10. The image forming device according to claim 1, wherein

the special process unit performs duplex printing,

the detector detects whether or not printing has occurred on one side of the printing medium, and

the special process capability determination unit determines that the duplex printing cannot be performed when printing has occurred on one side of the printing medium.

11. An image forming device for performing an image forming process comprising:

a first sheet container, which contains sheets of a first type;

a second sheet container, which contains sheets of a second type;

a sheet feeding apparatus for feeding sheets from one of the first and second sheet containers to a conveying path;

a special process unit that performs a special process on the sheets in addition to the image forming process when image data, which includes instruction information instructing the special process, is received;

a detector that detects a characteristic of a sheet of the first type on which an image is to be formed; and

a control unit for determining whether or not the sheet of the first type qualifies for the special process instructed by the instruction information based on the characteristic, wherein if the control unit determines that the sheet of the first type fails to qualify for the special process, the control unit causes a display to present a list of options to a user, wherein one of the options is to use the sheets of the second type for the image forming process.

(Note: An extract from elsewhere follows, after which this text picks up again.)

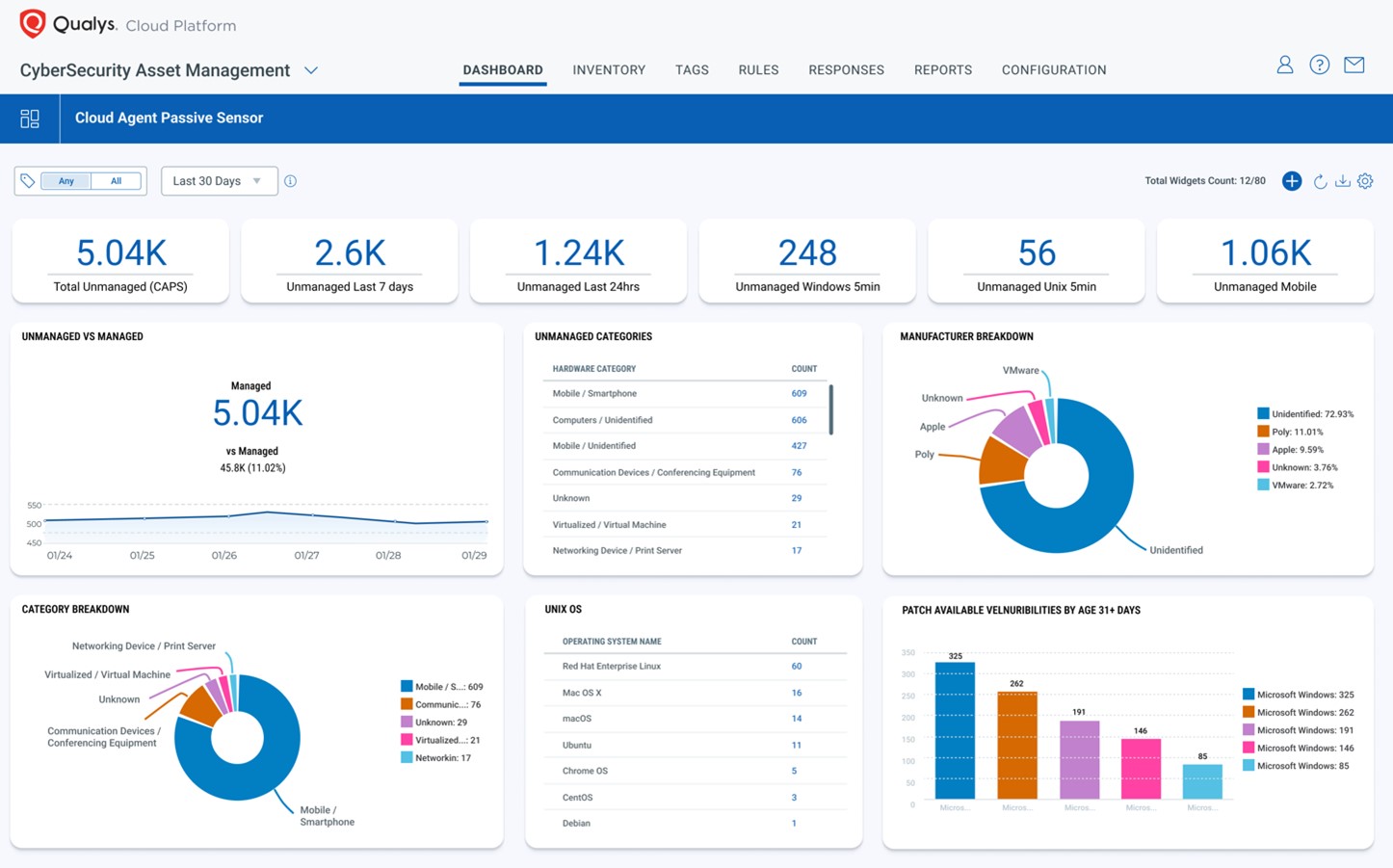Viewport: 1393px width, 868px height.
Task: Download the dashboard export
Action: [1343, 181]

12. The image forming device according to claim 11, wherein the image forming device includes a sheet conveying path, and the detector detects the characteristic when the sheet of the first type is in the conveying path.

13. The image forming device according to claim 11, wherein the detector detects one of sheet thickness, sheet hardness and sheet size.

14. The image forming device according to claim 11, wherein the control unit compares the detected characteristic with a predetermined threshold value to determine whether the sheet of the first type qualifies for the special process.

15. The image forming device according to claim 11, wherein the control unit stores data representing the detected characteristic in association with the first and second sheet containers.

16. The image forming device according to claim 11, wherein the special process unit reverses the sheet for duplex printing.

17. The image forming device according to claim 11, wherein the special process is duplex printing, and one of the options is to change to one-sided printing.

18. An image forming method comprising:

receiving image data, wherein the image data includes instruction information for instructing that a special process be performed in addition to image formation;

feeding a sheet from one of first and second medium containers to a conveying path;

detecting a characteristic of the sheet; and

determining whether or not the sheet qualifies for the special process based on the characteristic, wherein

if the sheet qualifies for the special process, the method includes performing the special process on the sheet; and

if the sheet fails to qualify for the special process, the method includes presenting a list of options on a display, and one of the options corresponds to an instruction for the image forming device to feed a sheet from the other of the first and second medium containers for the image forming process.

19. The image forming method according to claim 18 wherein:

the special process is one or more of a duplex printing process, a hole punch process, and a staple process,

the detecting a characteristic includes detecting a thickness of the sheet,

the method includes comparing the detected thickness with a predetermined threshold value; and

the method includes determining that the special process cannot be performed when the detected thickness is equal to or more than the threshold value.